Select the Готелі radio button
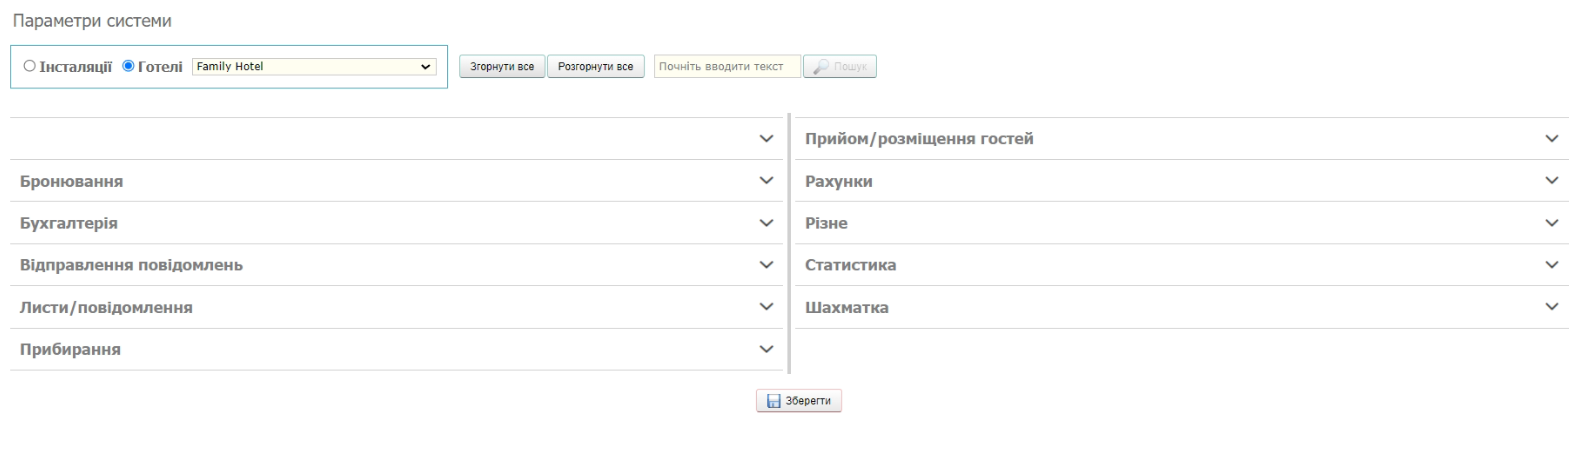pyautogui.click(x=128, y=66)
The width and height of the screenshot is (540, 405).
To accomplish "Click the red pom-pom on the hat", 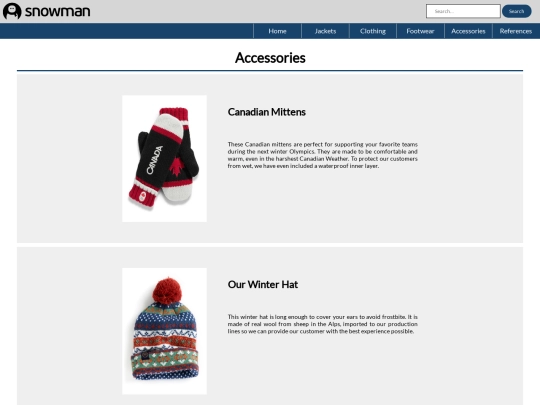I will (167, 291).
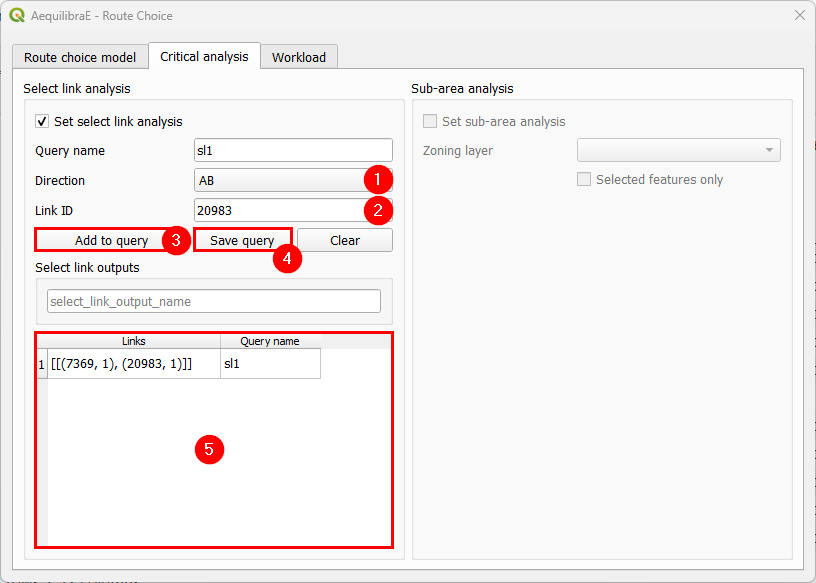This screenshot has width=816, height=583.
Task: Close the Route Choice dialog
Action: coord(799,15)
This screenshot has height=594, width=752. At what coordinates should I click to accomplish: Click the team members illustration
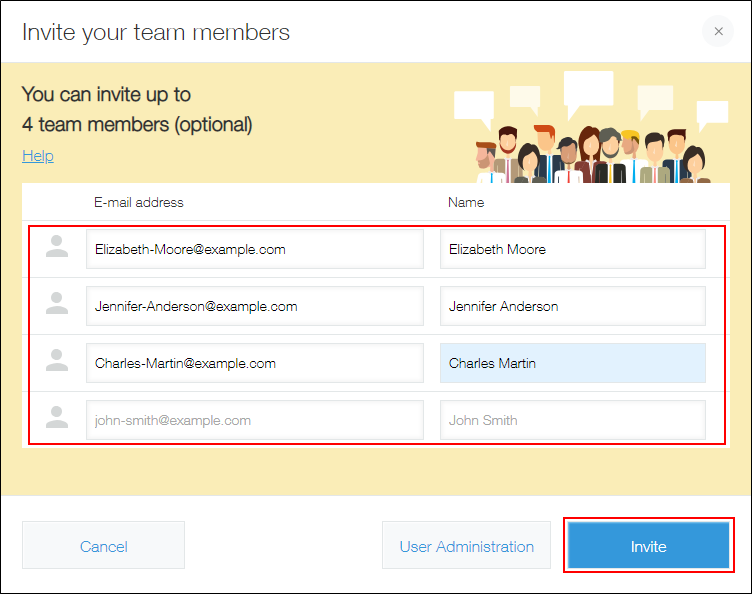tap(590, 135)
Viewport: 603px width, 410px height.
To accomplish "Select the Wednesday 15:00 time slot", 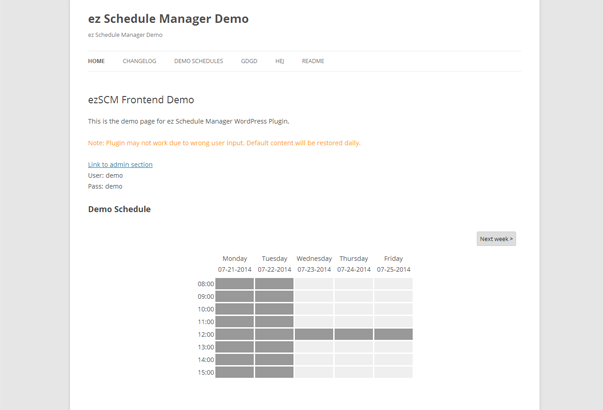I will pos(314,372).
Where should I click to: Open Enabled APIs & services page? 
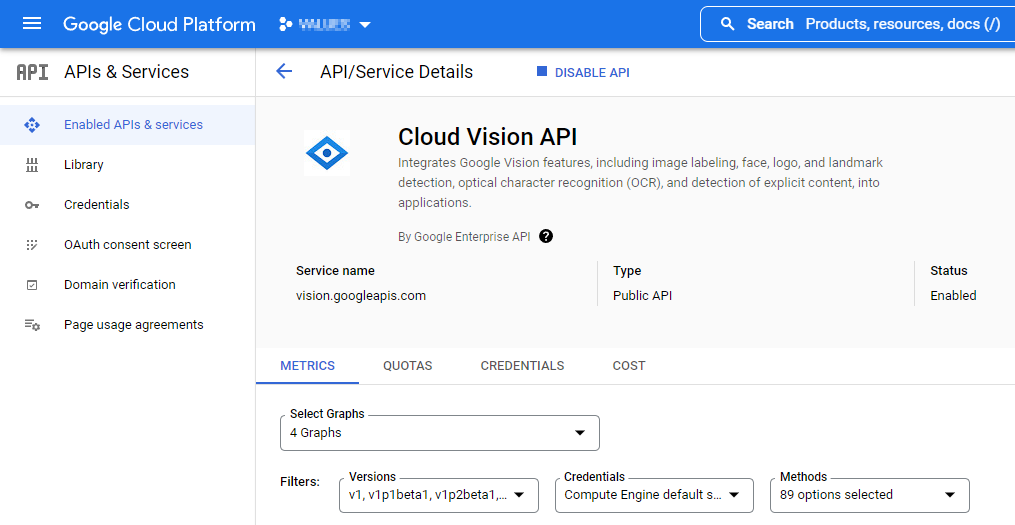point(133,125)
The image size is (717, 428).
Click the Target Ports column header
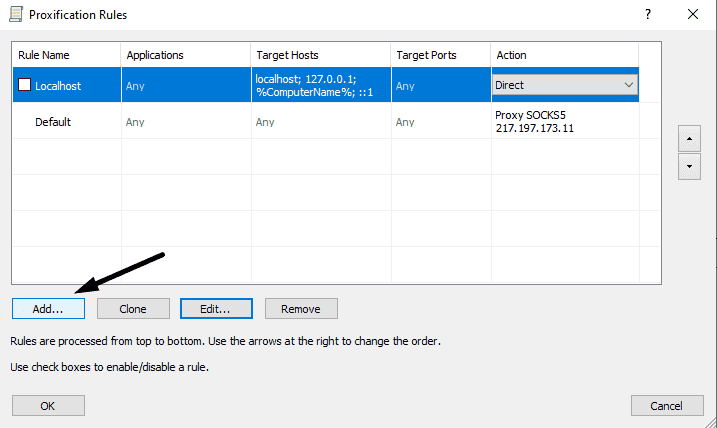coord(440,55)
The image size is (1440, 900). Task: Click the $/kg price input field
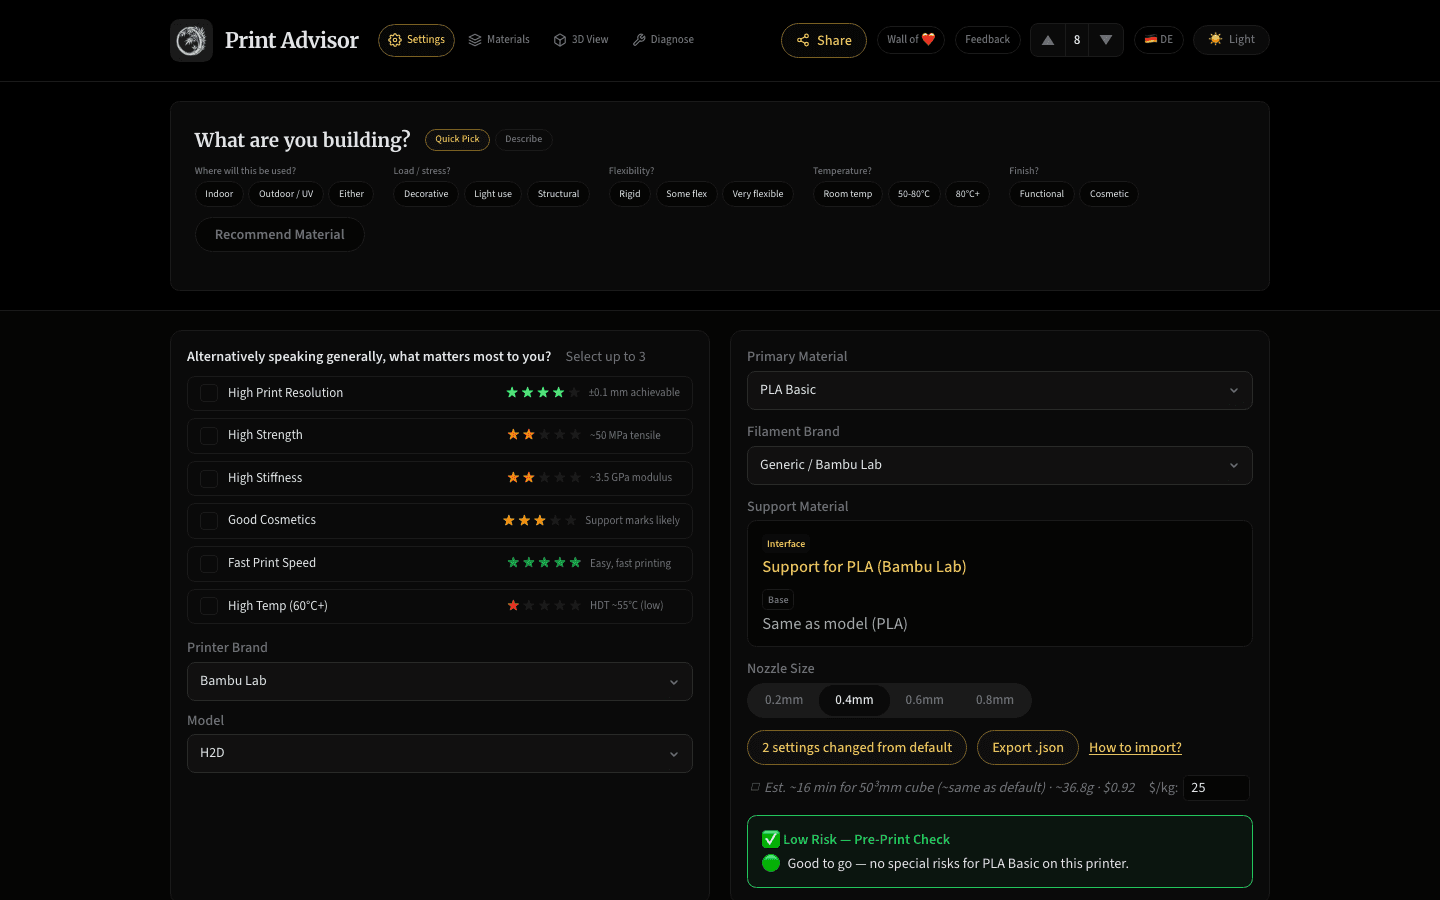click(1215, 787)
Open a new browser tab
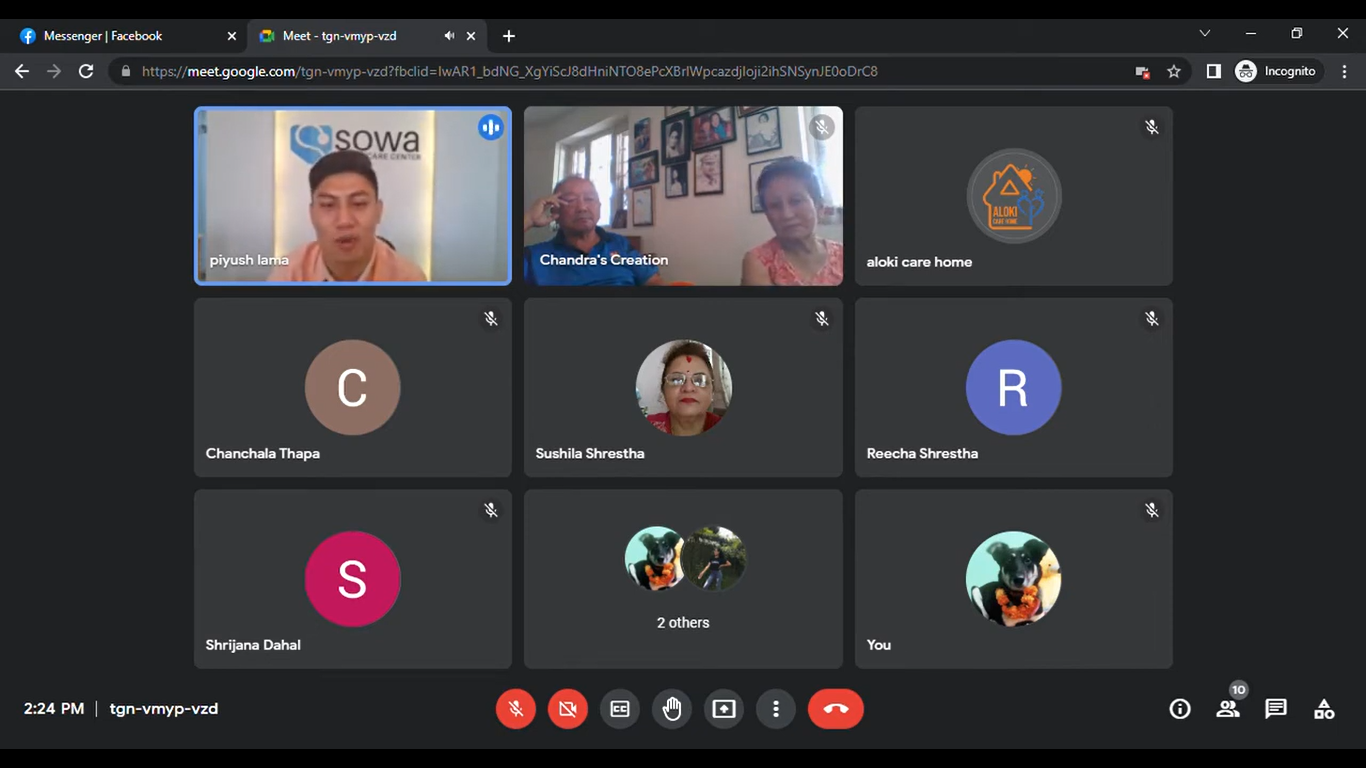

→ **Exercise**
Retype, word for word, the line containing "Where should I" and each line after it through the end of the data, leaving any picture out.

→ **Expected output**
Where should I click to: Open Enabled APIs & services page? 
point(133,125)
The image size is (717, 428).
Click the Target Ports column header
coord(440,55)
The image size is (1440, 900). Task: Click the $/kg price input field
click(1215, 787)
Open a new browser tab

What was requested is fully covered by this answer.